> THE EXERCISE: Reproduce the listing below line for line, without changing a single character.

-- Start --

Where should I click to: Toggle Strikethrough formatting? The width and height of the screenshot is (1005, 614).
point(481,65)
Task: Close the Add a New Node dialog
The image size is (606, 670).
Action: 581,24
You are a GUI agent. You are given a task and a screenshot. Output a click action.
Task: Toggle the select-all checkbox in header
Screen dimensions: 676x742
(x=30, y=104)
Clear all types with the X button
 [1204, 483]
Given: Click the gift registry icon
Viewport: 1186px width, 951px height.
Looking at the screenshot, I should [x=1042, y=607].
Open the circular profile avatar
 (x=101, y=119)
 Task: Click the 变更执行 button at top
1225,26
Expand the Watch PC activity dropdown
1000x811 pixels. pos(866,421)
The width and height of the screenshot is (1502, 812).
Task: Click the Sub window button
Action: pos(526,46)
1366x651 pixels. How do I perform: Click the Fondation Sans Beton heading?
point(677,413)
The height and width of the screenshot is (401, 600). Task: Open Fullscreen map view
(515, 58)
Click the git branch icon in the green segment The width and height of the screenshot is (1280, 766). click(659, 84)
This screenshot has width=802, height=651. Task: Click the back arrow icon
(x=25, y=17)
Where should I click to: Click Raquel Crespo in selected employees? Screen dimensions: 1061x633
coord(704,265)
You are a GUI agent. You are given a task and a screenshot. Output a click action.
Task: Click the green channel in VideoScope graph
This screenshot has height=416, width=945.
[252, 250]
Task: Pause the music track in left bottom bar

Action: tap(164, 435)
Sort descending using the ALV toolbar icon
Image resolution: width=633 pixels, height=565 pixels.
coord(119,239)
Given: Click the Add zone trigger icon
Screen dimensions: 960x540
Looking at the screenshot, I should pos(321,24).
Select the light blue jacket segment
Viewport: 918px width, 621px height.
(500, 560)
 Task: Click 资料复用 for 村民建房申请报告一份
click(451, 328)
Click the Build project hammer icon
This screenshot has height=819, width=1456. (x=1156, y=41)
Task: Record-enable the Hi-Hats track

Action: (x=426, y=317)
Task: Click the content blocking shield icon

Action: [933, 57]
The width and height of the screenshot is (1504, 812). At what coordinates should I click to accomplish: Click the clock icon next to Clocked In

-- End --

> WORKED SOLUTION:
Where should I click to: Toggle Strikethrough formatting? The width and height of the screenshot is (1005, 614).
point(481,65)
Task: Close the Add a New Node dialog
The image size is (606, 670).
Action: 581,24
You are a GUI agent. You are given a task and a screenshot. Output a click action.
Task: Toggle the select-all checkbox in header
Screen dimensions: 676x742
(x=30, y=104)
Clear all types with the X button
 [1204, 483]
Given: Click the gift registry icon
Viewport: 1186px width, 951px height.
Looking at the screenshot, I should [x=1042, y=607].
Open the circular profile avatar
 (x=101, y=119)
 Task: Click the 变更执行 button at top
1225,26
Expand the Watch PC activity dropdown
1000x811 pixels. pos(866,421)
The width and height of the screenshot is (1502, 812).
Task: Click the Sub window button
Action: pos(526,46)
1366x651 pixels. How do I perform: Click the Fondation Sans Beton heading?
point(677,413)
The height and width of the screenshot is (401, 600). Task: Open Fullscreen map view
(515, 58)
Click the git branch icon in the green segment The width and height of the screenshot is (1280, 766). click(659, 84)
This screenshot has width=802, height=651. Task: Click the back arrow icon
(x=25, y=17)
Where should I click to: Click Raquel Crespo in selected employees? Screen dimensions: 1061x633
coord(704,265)
You are a GUI agent. You are given a task and a screenshot. Output a click action.
Task: Click the green channel in VideoScope graph
This screenshot has height=416, width=945.
[252, 250]
Task: Pause the music track in left bottom bar

Action: tap(164, 435)
Sort descending using the ALV toolbar icon
Image resolution: width=633 pixels, height=565 pixels.
coord(119,239)
Given: Click the Add zone trigger icon
Screen dimensions: 960x540
Looking at the screenshot, I should pos(321,24).
Select the light blue jacket segment
Viewport: 918px width, 621px height.
(500, 560)
 Task: Click 资料复用 for 村民建房申请报告一份
click(451, 328)
Click the Build project hammer icon
This screenshot has height=819, width=1456. (x=1156, y=41)
Task: Record-enable the Hi-Hats track

Action: (x=426, y=317)
Task: Click the content blocking shield icon

Action: [933, 57]
The width and height of the screenshot is (1504, 812). At what coordinates should I click to accomplish: Click the clock icon next to Clocked In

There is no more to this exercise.